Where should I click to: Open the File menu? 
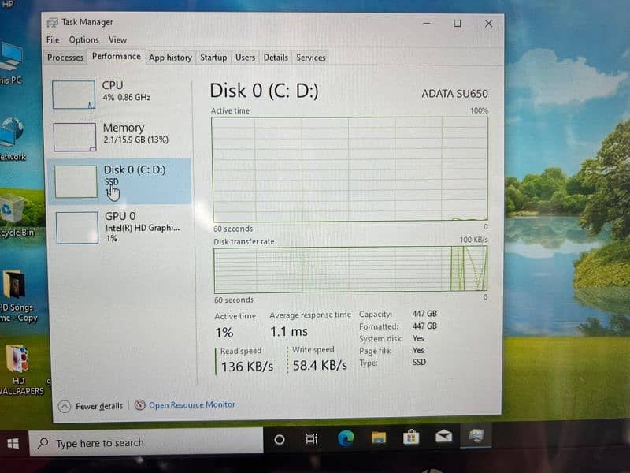pyautogui.click(x=53, y=40)
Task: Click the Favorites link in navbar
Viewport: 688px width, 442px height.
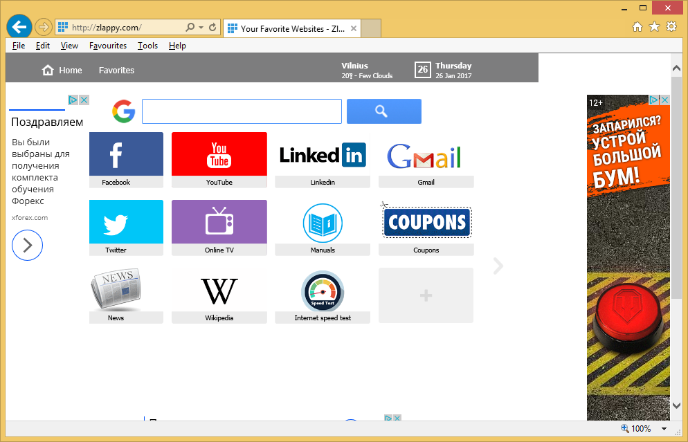Action: pyautogui.click(x=116, y=71)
———
● **The exercise**: Copy every line of the entries above word for word, leaving out the pictures.

● **Exercise solution**:
Where should I click to: Open the File menu? 
pyautogui.click(x=53, y=40)
Task: Click the Favorites link in navbar
Viewport: 688px width, 442px height.
Action: pyautogui.click(x=116, y=71)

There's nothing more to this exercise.